Ticaret yolu, İslam'ın Kuzey Afrika'daki Berberilerden Batı Afrika'ya yayılmasında etkili oldu ve İslam ile birlikte Arap bilgisi, eğitimi ve dili geldi. Sahra-ötesi ticaret yolu aynı zamanda parasal sistemlerin ve devlet inşasının gelişimini de teşvik etti, çünkü yerel yöneticiler büyük toprak parçalarını ve dolayısıyla emtialarını kontrolleri altına almanın stratejik değerini gördüler. 16. yüzyıla gelindiğinde, Avrupalılar Afrika mallarının değerini görmeye başlayınca, Trans-Sahra ticaret yolları Avrupa kontrolündeki Atlantik-ötesi ticaretin gölgesinde kaldı ve zenginlik iç bölgelerden kıyı bölgelerine taşınarak tehlikeli çöl yolunu daha az hale getirdi. çekici.

8. Teneke Rota

İngiltere, Cornwall'da terk edilmiş bir kalay madeni.Edmund Shaw, Coğrafya // CC BY-SA 2.0

carolina panterleri hakkında eğlenceli gerçekler.

Tunç Çağı'ndan Demir Çağı'na kadar Teneke Yolu, erken yerleşimlere metal yapımı için hayati bir bileşene erişim sağlayan ana arterdi: kalay. Yakın Doğu'da MÖ 2800 civarında meydana gelen ve daha önce kullanılan türden daha güçlü, daha iyi bir metal yaratan bir ilerleme olan bronz yapmak için bakırın kalay ile alaşımlanması gerekir. Bu yeni teknoloji kalaya talep yarattı ve pek çok yerde bulunmadığından kaynak ticaret için önemli bir kalem haline geldi.
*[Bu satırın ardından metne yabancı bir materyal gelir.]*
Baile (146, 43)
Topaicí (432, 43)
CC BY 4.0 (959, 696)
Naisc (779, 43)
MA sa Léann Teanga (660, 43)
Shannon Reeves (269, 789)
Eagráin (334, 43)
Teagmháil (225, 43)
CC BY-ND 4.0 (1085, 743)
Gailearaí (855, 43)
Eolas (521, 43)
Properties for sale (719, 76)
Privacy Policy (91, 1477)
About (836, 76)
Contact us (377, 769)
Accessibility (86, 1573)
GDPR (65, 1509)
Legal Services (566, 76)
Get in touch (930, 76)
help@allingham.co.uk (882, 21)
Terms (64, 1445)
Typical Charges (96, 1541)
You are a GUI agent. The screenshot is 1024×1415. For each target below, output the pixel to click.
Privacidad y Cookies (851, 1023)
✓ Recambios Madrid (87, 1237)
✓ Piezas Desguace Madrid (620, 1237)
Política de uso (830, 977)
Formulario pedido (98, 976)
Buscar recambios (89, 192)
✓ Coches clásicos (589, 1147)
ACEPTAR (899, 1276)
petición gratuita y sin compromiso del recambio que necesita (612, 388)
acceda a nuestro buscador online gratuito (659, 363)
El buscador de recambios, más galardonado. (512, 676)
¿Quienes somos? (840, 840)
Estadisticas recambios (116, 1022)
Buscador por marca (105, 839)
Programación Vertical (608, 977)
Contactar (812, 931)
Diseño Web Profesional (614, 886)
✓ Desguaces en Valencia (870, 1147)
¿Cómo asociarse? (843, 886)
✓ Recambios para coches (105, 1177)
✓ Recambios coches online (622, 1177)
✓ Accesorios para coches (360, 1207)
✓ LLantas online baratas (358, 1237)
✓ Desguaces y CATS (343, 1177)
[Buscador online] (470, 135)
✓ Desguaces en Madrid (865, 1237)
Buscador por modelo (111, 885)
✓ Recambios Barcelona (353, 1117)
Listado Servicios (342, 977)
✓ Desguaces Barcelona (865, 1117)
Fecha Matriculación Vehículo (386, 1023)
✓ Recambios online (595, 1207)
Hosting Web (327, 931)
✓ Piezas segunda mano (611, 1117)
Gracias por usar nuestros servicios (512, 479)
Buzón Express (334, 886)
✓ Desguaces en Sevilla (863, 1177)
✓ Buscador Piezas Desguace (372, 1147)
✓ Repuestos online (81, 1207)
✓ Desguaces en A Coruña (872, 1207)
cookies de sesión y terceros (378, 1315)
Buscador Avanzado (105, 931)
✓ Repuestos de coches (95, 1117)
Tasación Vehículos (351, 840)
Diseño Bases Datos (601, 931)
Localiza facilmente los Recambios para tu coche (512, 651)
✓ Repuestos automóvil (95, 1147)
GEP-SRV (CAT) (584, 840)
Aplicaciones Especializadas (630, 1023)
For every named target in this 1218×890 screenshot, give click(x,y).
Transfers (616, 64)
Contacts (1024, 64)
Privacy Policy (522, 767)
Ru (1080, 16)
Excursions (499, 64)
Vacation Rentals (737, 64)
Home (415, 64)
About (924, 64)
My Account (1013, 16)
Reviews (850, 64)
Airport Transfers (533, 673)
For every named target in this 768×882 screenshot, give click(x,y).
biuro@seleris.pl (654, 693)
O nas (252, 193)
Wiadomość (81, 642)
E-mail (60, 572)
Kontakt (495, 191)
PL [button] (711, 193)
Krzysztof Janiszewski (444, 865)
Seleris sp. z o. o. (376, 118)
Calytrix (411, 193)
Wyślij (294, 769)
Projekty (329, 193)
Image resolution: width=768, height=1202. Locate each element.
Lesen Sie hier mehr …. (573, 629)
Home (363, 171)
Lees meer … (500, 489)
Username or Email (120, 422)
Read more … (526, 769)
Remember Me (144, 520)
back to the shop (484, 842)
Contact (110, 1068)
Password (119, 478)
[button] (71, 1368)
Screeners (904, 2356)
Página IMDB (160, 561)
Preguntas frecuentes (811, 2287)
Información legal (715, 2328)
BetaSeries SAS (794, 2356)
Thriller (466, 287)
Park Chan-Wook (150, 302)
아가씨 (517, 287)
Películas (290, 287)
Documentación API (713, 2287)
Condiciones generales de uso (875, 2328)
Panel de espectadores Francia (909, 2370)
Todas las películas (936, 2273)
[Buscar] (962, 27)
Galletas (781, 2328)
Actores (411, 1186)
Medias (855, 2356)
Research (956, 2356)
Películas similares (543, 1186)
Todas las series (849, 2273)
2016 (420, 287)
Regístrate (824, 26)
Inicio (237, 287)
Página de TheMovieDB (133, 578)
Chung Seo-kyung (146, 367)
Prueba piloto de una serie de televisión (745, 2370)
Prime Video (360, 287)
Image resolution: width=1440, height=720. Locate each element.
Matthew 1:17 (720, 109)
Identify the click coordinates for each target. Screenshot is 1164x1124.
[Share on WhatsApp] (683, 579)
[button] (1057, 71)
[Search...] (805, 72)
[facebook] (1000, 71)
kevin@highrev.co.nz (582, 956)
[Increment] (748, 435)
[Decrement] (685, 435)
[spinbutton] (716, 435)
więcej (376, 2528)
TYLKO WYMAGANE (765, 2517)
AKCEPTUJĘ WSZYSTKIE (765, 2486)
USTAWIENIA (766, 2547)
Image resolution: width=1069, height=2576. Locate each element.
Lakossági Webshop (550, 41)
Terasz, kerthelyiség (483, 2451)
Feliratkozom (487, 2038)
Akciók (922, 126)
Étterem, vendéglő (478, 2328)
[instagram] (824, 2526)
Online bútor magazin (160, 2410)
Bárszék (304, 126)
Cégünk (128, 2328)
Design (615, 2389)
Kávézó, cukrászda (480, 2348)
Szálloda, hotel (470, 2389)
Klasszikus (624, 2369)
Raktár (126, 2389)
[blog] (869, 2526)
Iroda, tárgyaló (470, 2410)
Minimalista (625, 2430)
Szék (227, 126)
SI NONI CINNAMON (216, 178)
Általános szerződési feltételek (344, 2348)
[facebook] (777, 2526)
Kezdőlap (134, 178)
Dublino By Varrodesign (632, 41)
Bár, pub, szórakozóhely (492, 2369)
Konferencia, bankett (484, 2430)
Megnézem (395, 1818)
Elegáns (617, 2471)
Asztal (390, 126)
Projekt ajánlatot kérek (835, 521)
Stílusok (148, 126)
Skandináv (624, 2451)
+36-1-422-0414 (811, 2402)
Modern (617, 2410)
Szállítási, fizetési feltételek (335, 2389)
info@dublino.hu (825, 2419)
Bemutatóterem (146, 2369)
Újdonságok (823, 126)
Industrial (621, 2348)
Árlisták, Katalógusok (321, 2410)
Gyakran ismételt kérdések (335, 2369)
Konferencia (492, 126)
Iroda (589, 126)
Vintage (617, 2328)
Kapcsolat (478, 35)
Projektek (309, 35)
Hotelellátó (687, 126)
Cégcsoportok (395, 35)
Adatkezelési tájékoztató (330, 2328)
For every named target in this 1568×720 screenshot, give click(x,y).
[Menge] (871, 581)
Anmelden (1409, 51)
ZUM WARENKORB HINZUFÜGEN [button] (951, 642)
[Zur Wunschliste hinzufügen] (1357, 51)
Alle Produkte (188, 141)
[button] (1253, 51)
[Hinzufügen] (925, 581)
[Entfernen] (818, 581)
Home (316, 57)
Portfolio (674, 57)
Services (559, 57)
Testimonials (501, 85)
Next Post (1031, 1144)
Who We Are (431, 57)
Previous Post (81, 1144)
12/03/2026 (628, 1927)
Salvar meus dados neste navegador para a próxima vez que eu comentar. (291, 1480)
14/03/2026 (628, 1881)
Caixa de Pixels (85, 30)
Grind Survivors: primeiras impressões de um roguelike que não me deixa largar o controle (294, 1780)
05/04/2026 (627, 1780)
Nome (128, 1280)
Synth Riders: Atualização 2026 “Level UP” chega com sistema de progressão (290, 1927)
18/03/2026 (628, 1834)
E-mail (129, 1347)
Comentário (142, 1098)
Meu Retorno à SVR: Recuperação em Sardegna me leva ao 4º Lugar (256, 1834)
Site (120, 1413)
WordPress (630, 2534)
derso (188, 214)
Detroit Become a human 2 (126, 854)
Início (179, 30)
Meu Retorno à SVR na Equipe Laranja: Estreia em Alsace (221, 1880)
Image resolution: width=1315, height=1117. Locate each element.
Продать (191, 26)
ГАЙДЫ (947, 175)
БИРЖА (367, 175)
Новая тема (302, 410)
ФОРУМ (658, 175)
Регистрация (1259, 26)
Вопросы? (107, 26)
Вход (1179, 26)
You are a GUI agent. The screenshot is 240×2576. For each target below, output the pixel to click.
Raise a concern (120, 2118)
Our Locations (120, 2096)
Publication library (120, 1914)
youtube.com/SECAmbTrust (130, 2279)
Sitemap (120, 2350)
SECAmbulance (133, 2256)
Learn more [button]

Böyle bir teneke yol, MÖ 1. binyılda gelişti. Britanya'nın uzak güneybatısındaki Cornwall'daki kalay madenlerinden, denizden Fransa'ya ve ardından Yunanistan'a ve ötesine uzanıyordu. Bu rotanın kanıtı, yol boyunca ticaret noktaları olarak ortaya çıkan birçok tepe kalesi tarafından sağlanmaktadır. Tarihçiler, tepelerin mercan ve altın da dahil olmak üzere egzotik eserlere dair kanıt sağladığından, ticaretin bu rotada iki yoldan geçtiğine inanıyor. Bu döneme ait hiçbir yazılı kayıt günümüze ulaşmamıştır, ancak arkeolojik kayıtlar teknoloji ve sanatın kalay ile birlikte Kuzey Avrupa ile Akdeniz arasındaki rotayı kat ettiğini ve böylece Avrupa çapında hayati bir bağlantı sağladığını göstermektedir.